Exercise goal: Working from the records below, repeat exactly the lines starting at the line that contains "and (107, 1002)" and ending at the line that contains "try (18, 959)", inclusive.

*** Block opens ***

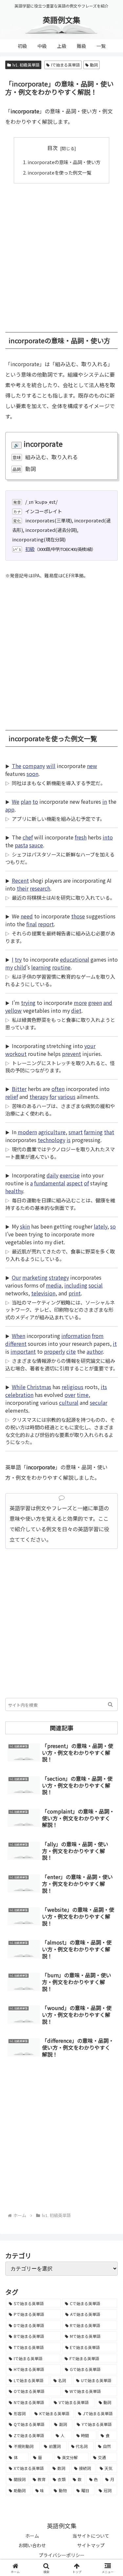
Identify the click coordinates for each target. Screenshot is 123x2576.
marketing (35, 1277)
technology (51, 1140)
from (98, 1336)
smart (76, 1132)
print (75, 1293)
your (89, 1046)
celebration (19, 1395)
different (16, 1343)
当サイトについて (90, 2535)
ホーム (32, 2535)
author (95, 1351)
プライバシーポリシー (62, 2555)
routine (61, 967)
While (19, 1387)
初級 (29, 548)
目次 (52, 148)
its (104, 1387)
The (16, 766)
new (92, 766)
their (23, 888)
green (95, 1002)
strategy (59, 1277)
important (23, 1351)
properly (54, 1351)
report (46, 924)
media (53, 1285)
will (50, 766)
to (35, 801)
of (86, 1183)
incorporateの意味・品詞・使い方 (64, 162)
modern (27, 1132)
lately (100, 1226)
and (107, 1002)
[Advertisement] (61, 254)
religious (72, 1387)
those (78, 916)
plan (26, 801)
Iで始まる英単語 (65, 64)
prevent (71, 1054)
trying (28, 1002)
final (31, 924)
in (104, 801)
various (66, 1096)
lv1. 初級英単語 (25, 64)
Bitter (19, 1089)
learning (41, 967)
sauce (36, 845)
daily (52, 1175)
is (69, 1140)
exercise (70, 1175)
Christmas (39, 1387)
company (34, 766)
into (108, 837)
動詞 (94, 64)
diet (76, 1010)
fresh (81, 837)
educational (74, 959)
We (15, 801)
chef (28, 837)
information (76, 1336)
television (43, 1293)
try (18, 959)
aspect (75, 1183)
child (20, 967)
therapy (39, 1096)
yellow (13, 1010)
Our (16, 1277)
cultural (68, 1402)
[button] (110, 1704)
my (9, 967)
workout (16, 1054)
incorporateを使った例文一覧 (59, 172)
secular (98, 1402)
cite (71, 1351)
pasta (21, 845)
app (9, 809)
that (109, 1132)
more (80, 1002)
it (115, 1343)
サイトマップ (91, 2545)
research (40, 888)
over (70, 1395)
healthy (14, 1191)
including (75, 1285)
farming (93, 1132)
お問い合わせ (32, 2545)
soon (32, 774)
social (96, 1285)
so (113, 1226)
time (83, 1395)
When (18, 1336)
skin (25, 1226)
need (27, 916)
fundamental (49, 1183)
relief (11, 1096)
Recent (20, 880)
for (53, 1096)
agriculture (52, 1132)
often (58, 1089)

*** Block closes ***

Exercise result:
and (107, 1002)
[Advertisement] (61, 254)
religious (72, 1387)
those (78, 916)
plan (26, 801)
Iで始まる英単語 (65, 64)
prevent (71, 1054)
trying (28, 1002)
final (31, 924)
in (104, 801)
various (66, 1096)
lv1. 初級英単語 (25, 64)
Bitter (19, 1089)
learning (41, 967)
sauce (36, 845)
daily (52, 1175)
is (69, 1140)
exercise (70, 1175)
Christmas (39, 1387)
company (34, 766)
into (108, 837)
動詞 (94, 64)
diet (76, 1010)
fresh (81, 837)
educational (74, 959)
We (15, 801)
chef (28, 837)
information (76, 1336)
television (43, 1293)
try (18, 959)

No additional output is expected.